[[ Provided data open ]]

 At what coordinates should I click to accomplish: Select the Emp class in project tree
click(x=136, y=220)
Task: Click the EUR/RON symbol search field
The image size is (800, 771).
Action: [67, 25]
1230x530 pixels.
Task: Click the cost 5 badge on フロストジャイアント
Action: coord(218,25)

[[ Provided data closed ]]

* [Prompt] Output the records above precisely.

* [Final answer]
 At what coordinates should I click to accomplish: Select the Emp class in project tree
click(x=136, y=220)
Task: Click the EUR/RON symbol search field
The image size is (800, 771).
Action: [67, 25]
1230x530 pixels.
Task: Click the cost 5 badge on フロストジャイアント
Action: coord(218,25)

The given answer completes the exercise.